Stored items from a collection

|---|

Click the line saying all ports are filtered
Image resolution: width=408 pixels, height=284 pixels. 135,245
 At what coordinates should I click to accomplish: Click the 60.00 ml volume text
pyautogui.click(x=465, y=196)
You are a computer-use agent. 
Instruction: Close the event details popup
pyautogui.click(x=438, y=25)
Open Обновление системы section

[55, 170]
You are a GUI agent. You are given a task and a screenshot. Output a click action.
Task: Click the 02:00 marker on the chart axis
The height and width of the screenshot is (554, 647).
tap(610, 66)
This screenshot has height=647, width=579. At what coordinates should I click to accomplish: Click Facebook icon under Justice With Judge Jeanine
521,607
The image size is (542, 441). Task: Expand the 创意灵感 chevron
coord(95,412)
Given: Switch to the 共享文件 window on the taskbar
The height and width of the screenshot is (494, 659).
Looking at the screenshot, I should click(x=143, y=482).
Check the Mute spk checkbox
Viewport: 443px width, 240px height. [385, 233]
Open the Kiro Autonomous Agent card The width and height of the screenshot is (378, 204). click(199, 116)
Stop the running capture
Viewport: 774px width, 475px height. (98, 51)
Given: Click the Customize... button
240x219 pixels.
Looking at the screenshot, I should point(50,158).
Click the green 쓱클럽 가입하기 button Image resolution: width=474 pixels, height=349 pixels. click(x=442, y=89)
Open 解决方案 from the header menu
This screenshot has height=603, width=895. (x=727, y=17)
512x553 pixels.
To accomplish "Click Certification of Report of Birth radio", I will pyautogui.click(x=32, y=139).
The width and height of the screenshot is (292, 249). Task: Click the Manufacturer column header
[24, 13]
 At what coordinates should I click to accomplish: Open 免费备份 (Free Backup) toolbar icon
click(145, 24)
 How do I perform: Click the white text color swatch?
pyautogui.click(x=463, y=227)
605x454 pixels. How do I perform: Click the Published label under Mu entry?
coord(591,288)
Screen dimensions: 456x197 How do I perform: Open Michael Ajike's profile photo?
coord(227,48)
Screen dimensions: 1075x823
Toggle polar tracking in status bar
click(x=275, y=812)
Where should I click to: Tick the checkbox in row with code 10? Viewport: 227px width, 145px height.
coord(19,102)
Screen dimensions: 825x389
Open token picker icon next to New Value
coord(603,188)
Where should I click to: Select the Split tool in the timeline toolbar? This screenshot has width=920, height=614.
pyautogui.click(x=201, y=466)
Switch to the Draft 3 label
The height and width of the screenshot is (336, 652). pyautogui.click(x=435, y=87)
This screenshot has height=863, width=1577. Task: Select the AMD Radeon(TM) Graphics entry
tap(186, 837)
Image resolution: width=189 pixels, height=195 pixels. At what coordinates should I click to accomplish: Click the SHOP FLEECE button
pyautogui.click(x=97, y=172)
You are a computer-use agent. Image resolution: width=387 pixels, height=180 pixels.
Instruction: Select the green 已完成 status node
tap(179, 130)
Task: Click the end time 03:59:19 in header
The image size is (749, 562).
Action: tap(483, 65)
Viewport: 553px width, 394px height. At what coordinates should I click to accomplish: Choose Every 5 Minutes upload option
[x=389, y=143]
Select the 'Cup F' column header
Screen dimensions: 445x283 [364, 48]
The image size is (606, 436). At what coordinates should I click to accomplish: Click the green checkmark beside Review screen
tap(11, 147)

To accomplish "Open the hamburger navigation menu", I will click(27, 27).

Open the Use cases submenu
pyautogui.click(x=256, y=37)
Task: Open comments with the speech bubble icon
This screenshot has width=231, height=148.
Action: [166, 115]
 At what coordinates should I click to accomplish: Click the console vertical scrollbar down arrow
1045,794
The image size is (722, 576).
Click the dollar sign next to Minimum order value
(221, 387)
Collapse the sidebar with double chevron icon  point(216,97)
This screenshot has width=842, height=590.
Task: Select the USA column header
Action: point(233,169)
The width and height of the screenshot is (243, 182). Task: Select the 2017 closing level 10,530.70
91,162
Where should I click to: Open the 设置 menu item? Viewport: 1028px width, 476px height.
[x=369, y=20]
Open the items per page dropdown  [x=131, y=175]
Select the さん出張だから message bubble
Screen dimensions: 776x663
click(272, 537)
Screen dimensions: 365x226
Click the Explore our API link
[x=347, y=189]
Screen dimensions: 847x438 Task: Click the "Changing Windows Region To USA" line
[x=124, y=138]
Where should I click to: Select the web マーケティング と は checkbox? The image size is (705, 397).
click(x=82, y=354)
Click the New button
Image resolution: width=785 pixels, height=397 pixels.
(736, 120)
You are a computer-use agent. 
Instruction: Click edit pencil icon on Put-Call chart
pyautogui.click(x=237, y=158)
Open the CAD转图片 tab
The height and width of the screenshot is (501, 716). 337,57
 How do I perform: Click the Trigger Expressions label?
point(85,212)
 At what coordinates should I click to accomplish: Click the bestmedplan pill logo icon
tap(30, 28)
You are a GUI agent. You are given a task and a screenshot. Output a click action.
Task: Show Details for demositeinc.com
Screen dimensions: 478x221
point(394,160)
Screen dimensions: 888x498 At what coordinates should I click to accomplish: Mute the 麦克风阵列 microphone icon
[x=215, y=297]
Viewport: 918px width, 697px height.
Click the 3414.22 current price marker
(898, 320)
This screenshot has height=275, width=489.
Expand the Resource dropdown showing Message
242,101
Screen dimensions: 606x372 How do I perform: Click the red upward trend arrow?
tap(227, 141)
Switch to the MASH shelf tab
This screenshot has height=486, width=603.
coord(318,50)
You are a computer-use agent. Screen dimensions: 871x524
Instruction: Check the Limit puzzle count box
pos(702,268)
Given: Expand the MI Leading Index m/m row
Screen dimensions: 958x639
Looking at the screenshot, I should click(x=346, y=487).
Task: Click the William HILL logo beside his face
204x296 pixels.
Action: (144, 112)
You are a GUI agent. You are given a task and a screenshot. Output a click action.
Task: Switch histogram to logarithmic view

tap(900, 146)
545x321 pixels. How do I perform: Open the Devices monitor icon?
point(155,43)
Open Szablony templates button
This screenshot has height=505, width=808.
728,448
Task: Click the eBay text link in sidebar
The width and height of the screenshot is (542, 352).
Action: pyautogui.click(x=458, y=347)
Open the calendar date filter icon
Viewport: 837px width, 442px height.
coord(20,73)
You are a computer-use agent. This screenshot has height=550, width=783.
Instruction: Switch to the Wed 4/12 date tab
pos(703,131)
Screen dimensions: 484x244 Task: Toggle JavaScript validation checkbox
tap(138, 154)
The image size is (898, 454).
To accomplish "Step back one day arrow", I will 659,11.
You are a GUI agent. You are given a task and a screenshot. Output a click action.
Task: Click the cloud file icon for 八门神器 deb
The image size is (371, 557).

|---|

> **What you are asked to do**
Your reply is to repeat, unchanged, the lines above running from the one with "Instruction: Click edit" up to and including the one with "You are a computer-use agent. Screen".

> **Written solution**
Instruction: Click edit pencil icon on Put-Call chart
pyautogui.click(x=237, y=158)
Open the CAD转图片 tab
The height and width of the screenshot is (501, 716). 337,57
 How do I perform: Click the Trigger Expressions label?
point(85,212)
 At what coordinates should I click to accomplish: Click the bestmedplan pill logo icon
tap(30, 28)
You are a GUI agent. You are given a task and a screenshot. Output a click action.
Task: Show Details for demositeinc.com
Screen dimensions: 478x221
point(394,160)
Screen dimensions: 888x498 At what coordinates should I click to accomplish: Mute the 麦克风阵列 microphone icon
[x=215, y=297]
Viewport: 918px width, 697px height.
Click the 3414.22 current price marker
(898, 320)
This screenshot has height=275, width=489.
Expand the Resource dropdown showing Message
242,101
Screen dimensions: 606x372 How do I perform: Click the red upward trend arrow?
tap(227, 141)
Switch to the MASH shelf tab
This screenshot has height=486, width=603.
coord(318,50)
You are a computer-use agent. Screen dimensions: 871x524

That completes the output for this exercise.